According to a recent Boston Globe report, emergency shelters in the commonwealth have become so overwhelmed by the influx that Massachusetts, like other states, has had to rent hotel rooms. Massachusetts rented them in fiscal 2021 for 10 or fewer families, compared to 838 of them as of May 2022 – which would be an 8,280% increase.
Also, the Legislature in March approved a supplemental budget that included $85 million for the state’s emergency shelter system, with some of the additional funding also going toward reimbursing school districts for costs associated with enrolling new students from families in the shelter system.
Nineteen states and the District of Columbia have now enacted laws to allow unauthorized immigrants to obtain driver's licenses, according to the National Conference of State Legislatures.
Critics have opposed such laws based on a range of issues – from saying only those with a Social Security number should be eligible to get a license to saying that the change is really an effort for Democrats to increase their voter rolls.

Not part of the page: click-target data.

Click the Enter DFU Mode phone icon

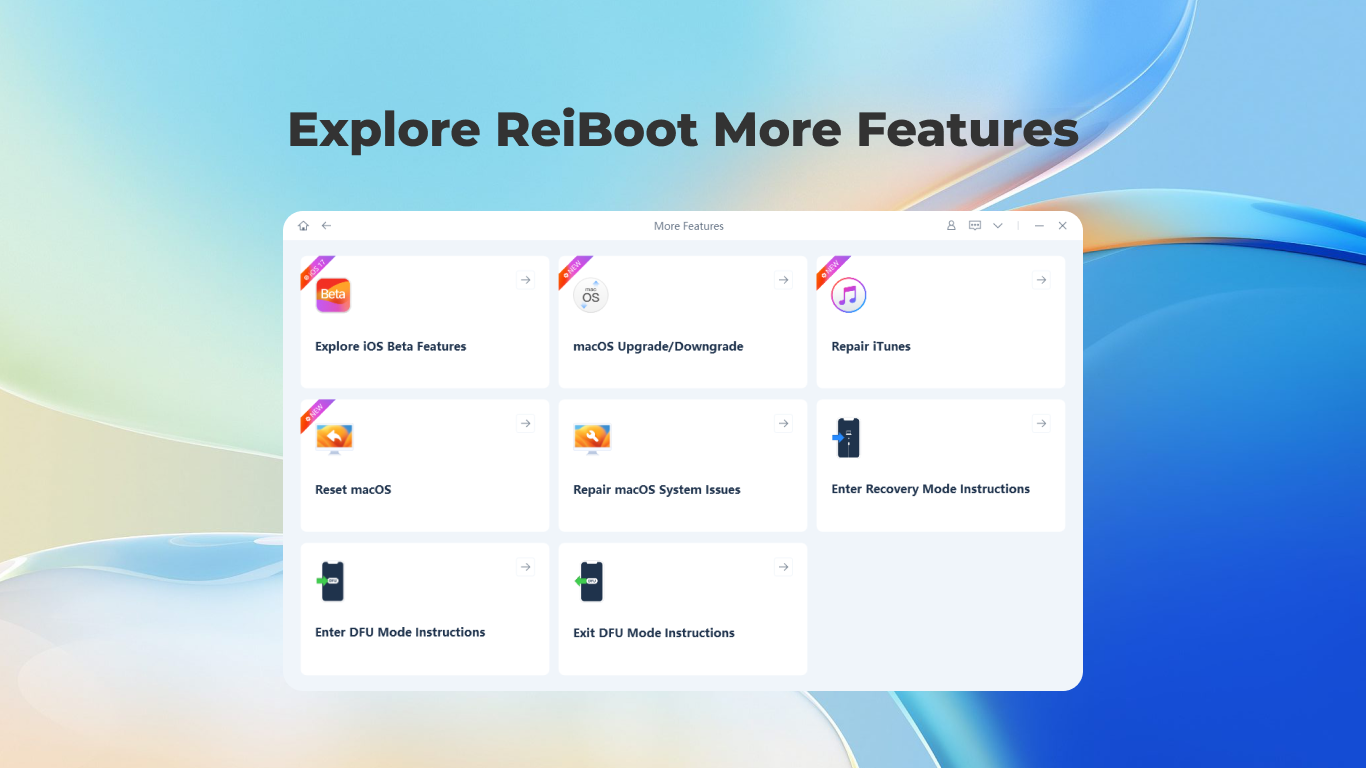[x=332, y=581]
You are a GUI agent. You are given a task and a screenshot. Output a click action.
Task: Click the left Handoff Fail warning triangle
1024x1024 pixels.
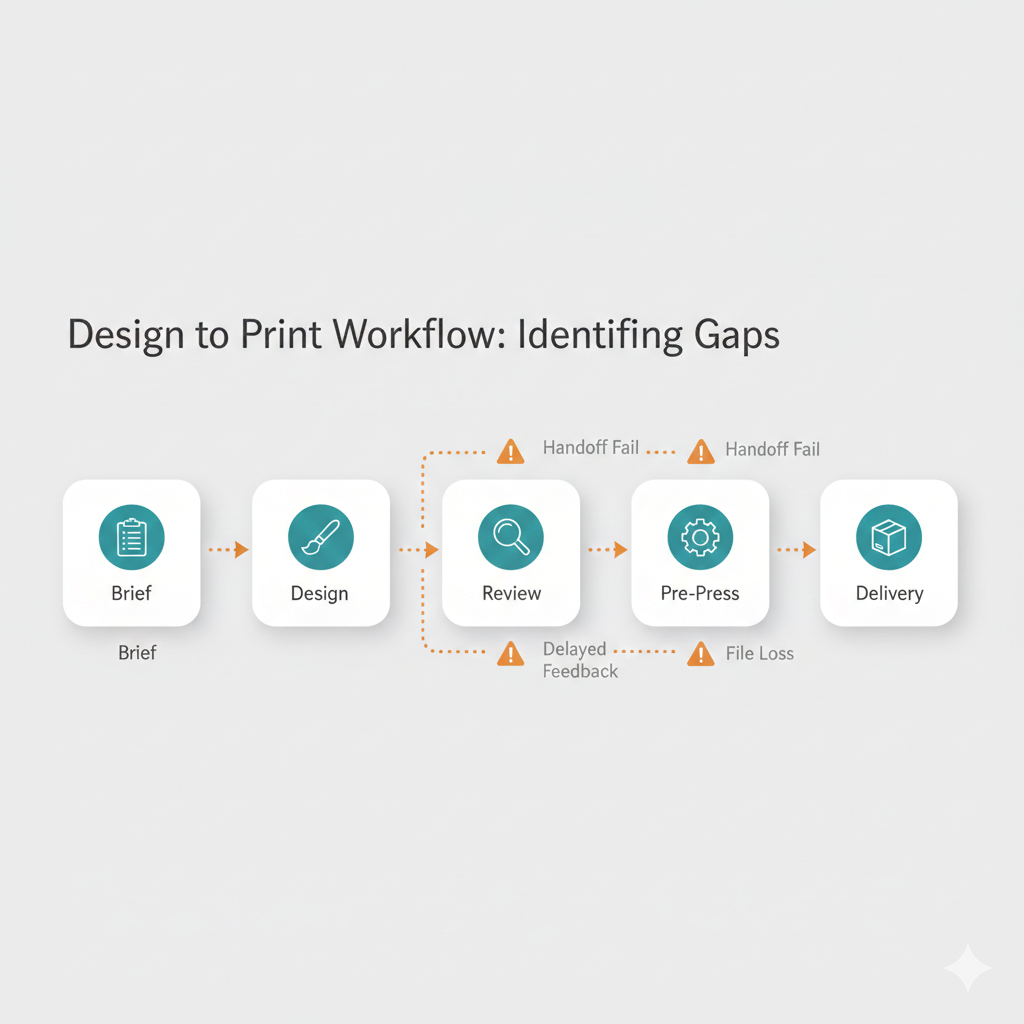510,451
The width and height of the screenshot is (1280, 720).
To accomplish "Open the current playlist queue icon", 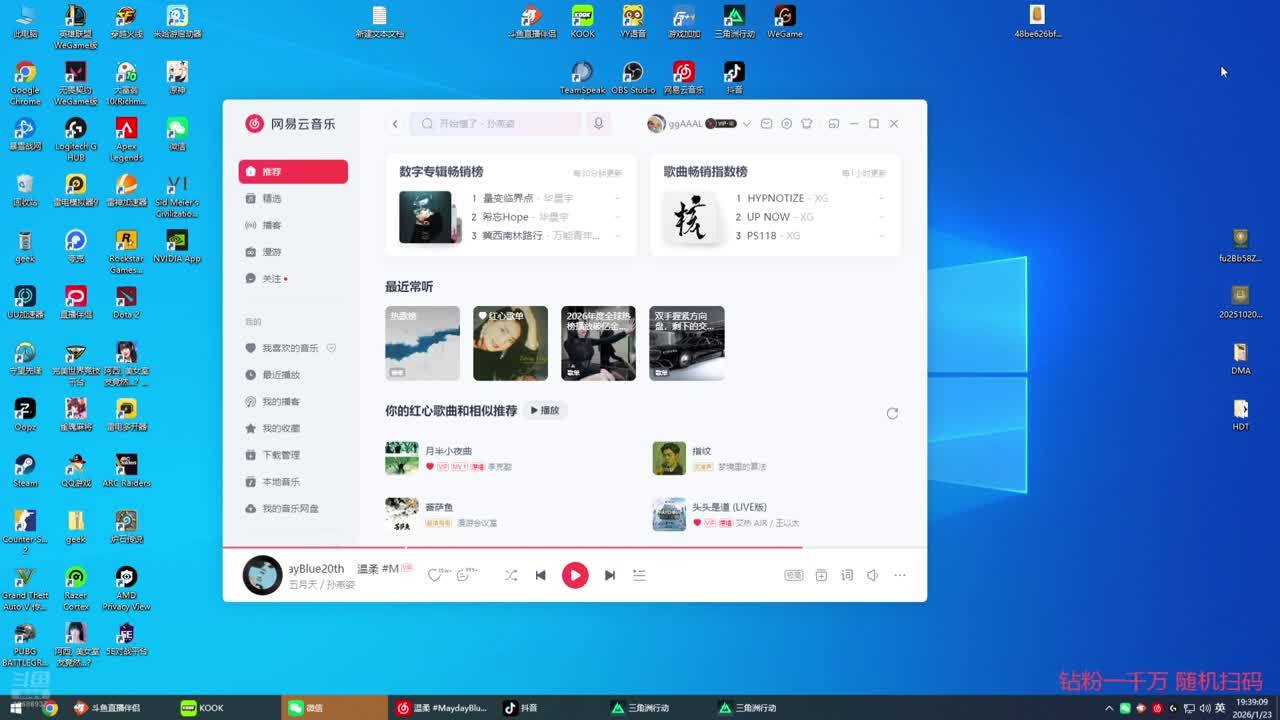I will coord(639,576).
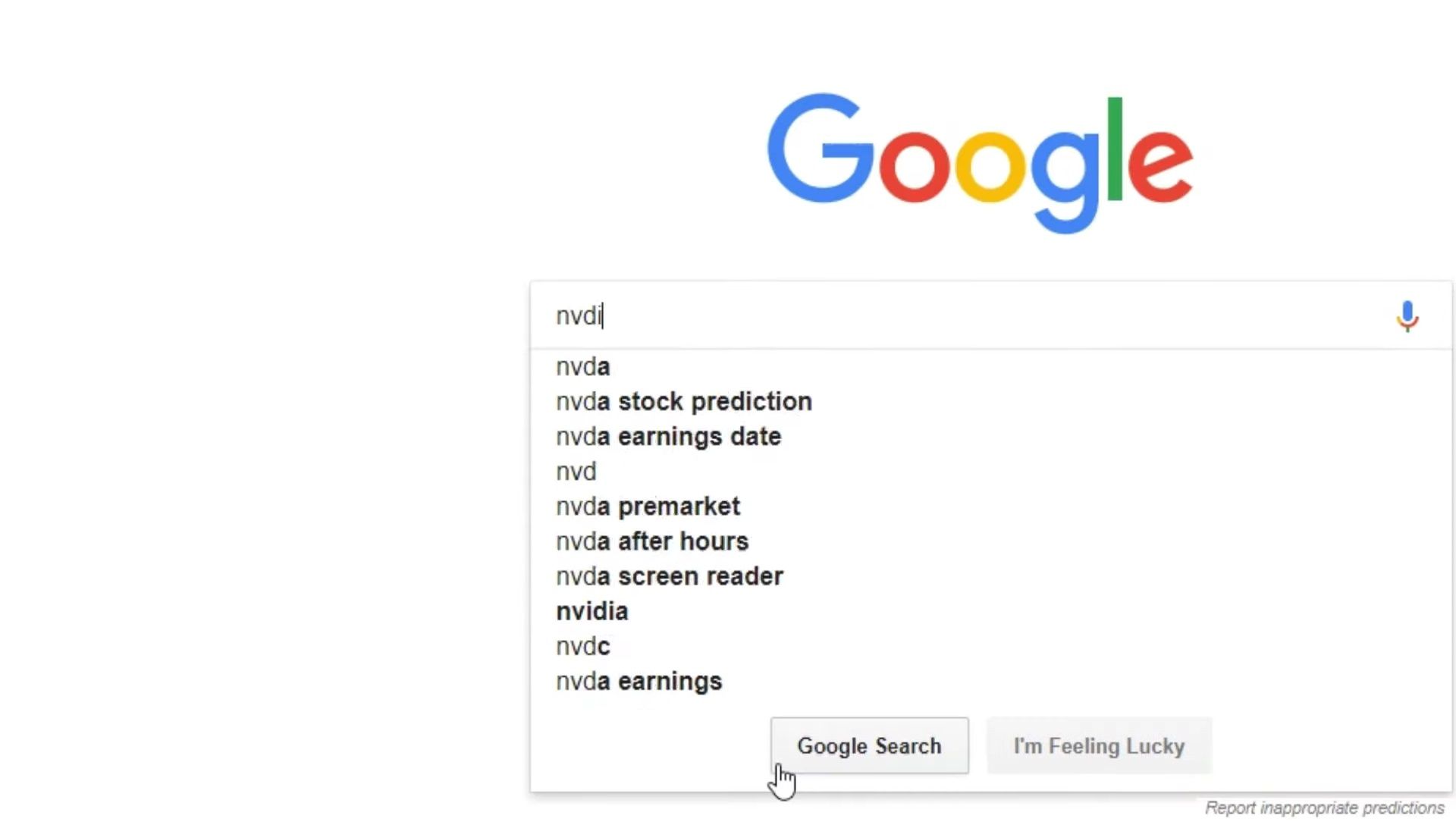
Task: Choose 'nvda stock prediction' suggestion
Action: 990,402
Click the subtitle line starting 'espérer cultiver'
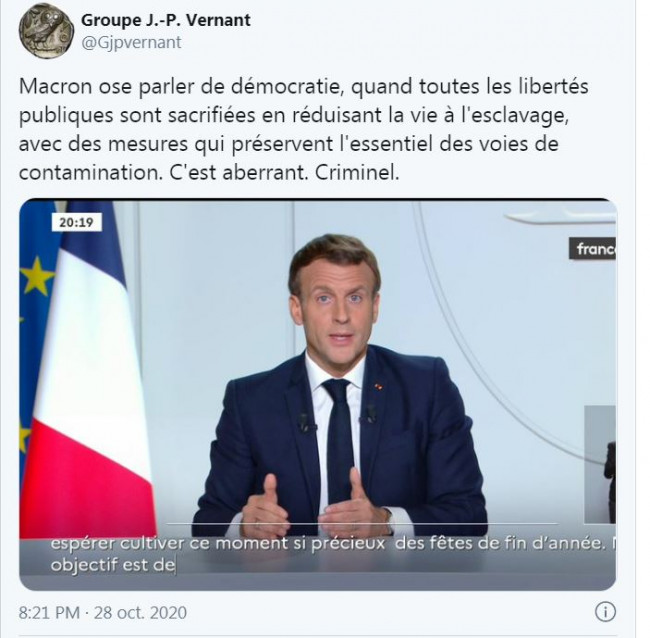 330,543
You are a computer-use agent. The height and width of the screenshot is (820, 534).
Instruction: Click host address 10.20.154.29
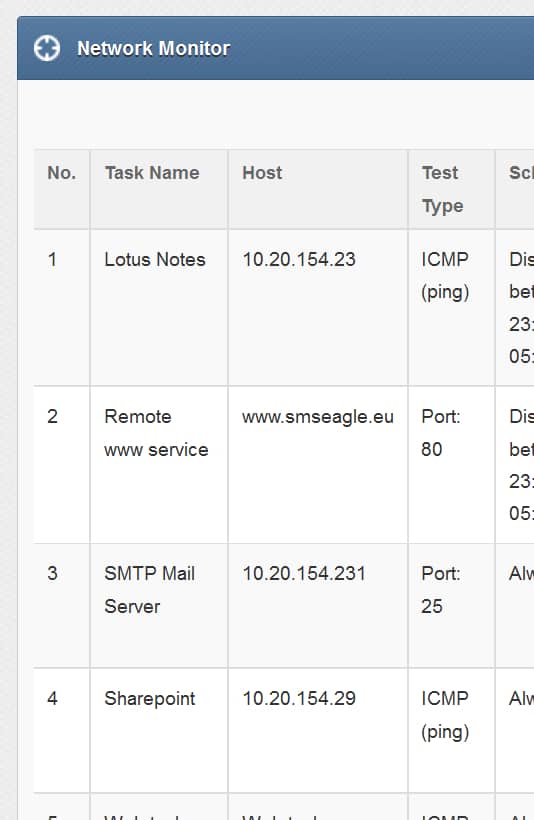click(299, 698)
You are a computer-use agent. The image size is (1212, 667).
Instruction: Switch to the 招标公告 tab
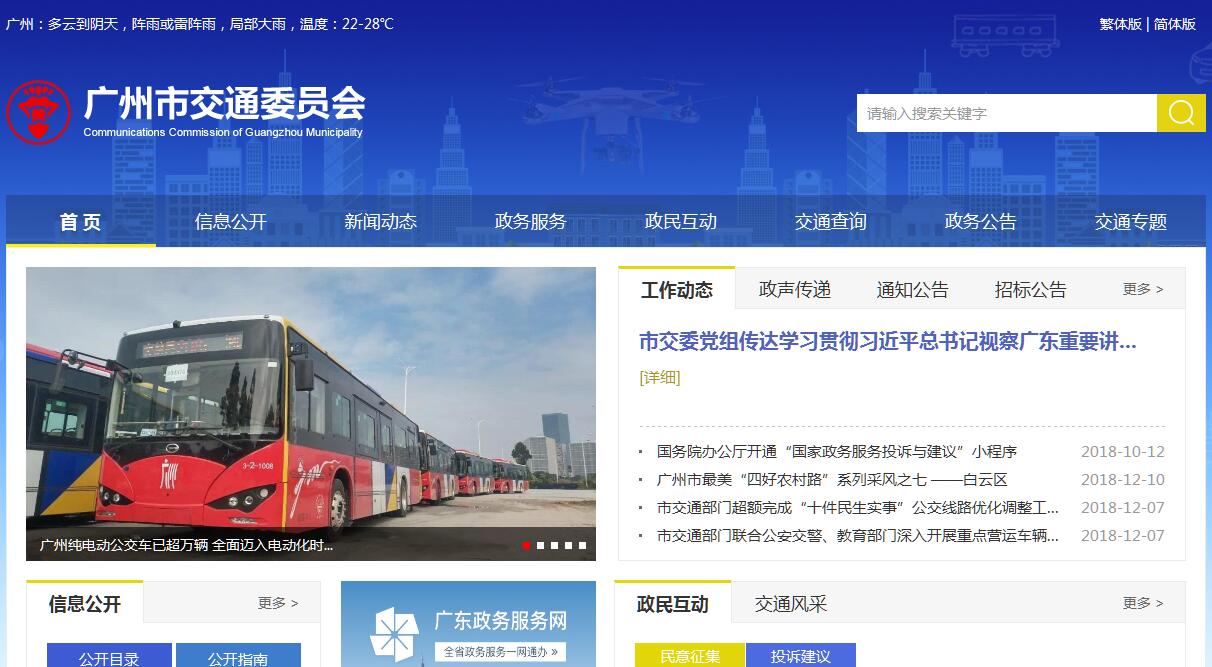pos(1031,290)
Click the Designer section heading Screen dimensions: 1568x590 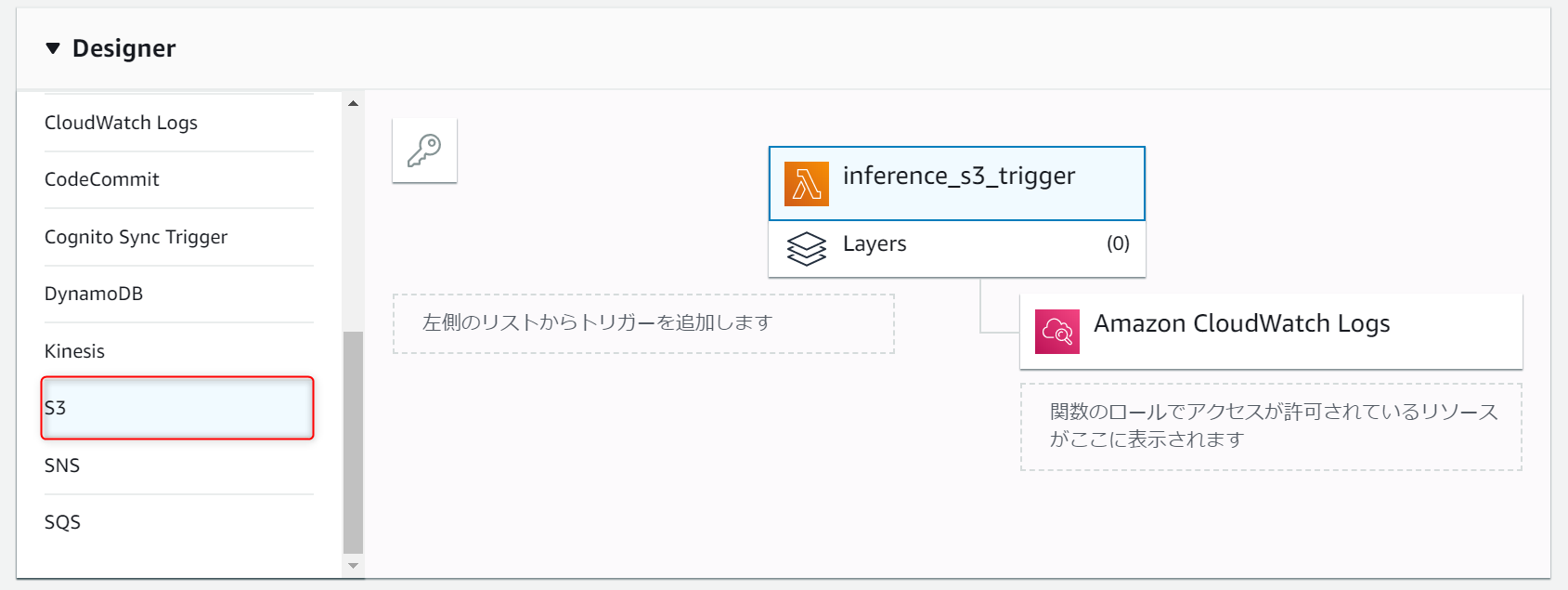point(123,48)
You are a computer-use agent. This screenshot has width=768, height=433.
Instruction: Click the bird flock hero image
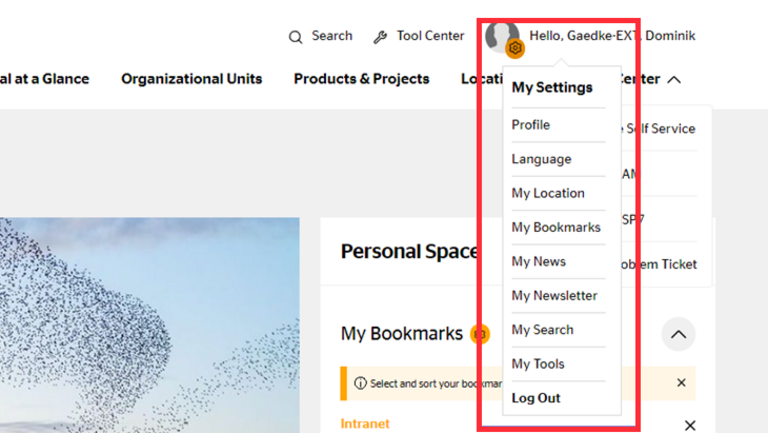(150, 320)
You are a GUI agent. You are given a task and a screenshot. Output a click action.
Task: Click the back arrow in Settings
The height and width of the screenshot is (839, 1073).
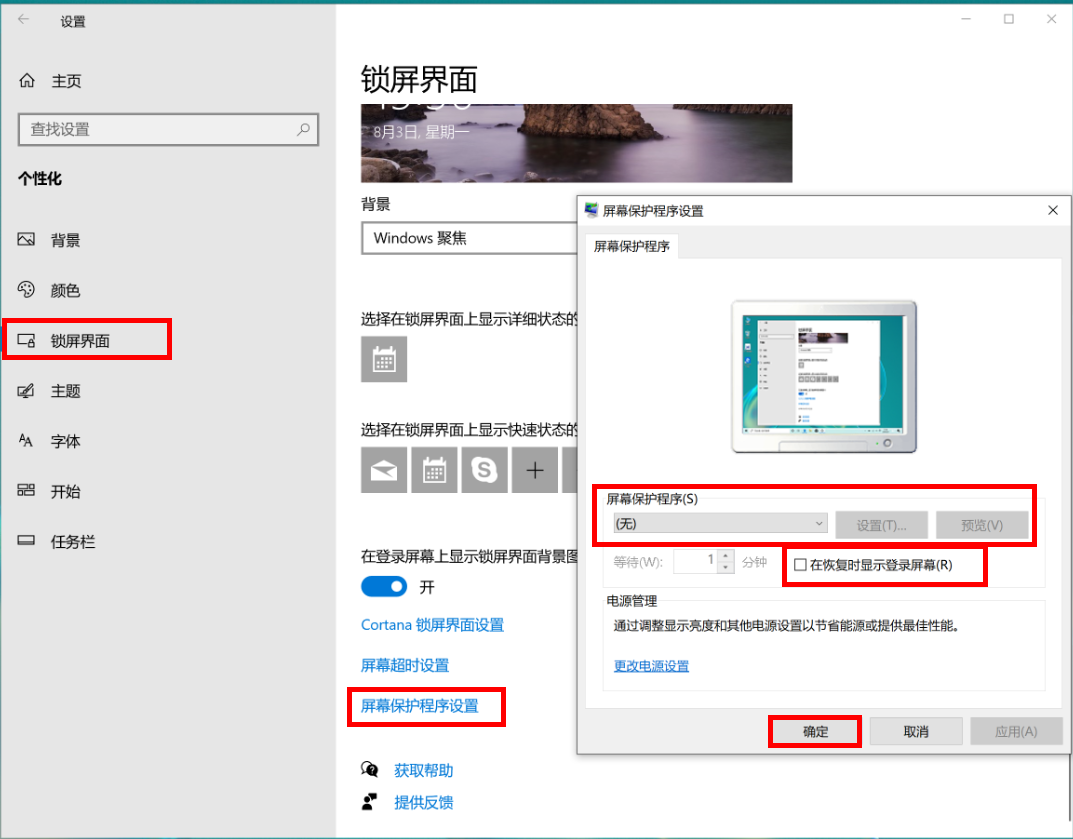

Supporters of the new law point to various problems caused by having migrants driving without a license, considering they are required to obtain auto insurance. Thus, the migrants' accidents, which could destroy a victims' vehicle or severely injury them, are not covered by insurance.
“The goal is to get more people insured and licensed on our roads,” said state Democrat Rep. Christine Barber.
The more ambitious goal would ultimately be that giving migrants access to cars could give them greater access to jobs, which could help ease the burden they put on taxpayers.
Lora Ries, director of the Heritage Foundation's Border Security and Immigration Center and a former Department of Homeland Security official, says issuing licenses to undocumented migrants ultimately means their immigration status becomes lost in the process, a consequence by design.
"This goes to show that it was never about road safety," she told Just the News. "This is about making it easier for illegal aliens to reside in the U.S. because a driver's license is a key document to other downstream benefits, from obtaining credit cards to even voting."
Some U.S. cities – including Burlington, Vermont, and the District of Columbia – already allow non-citizens to vote in local elections.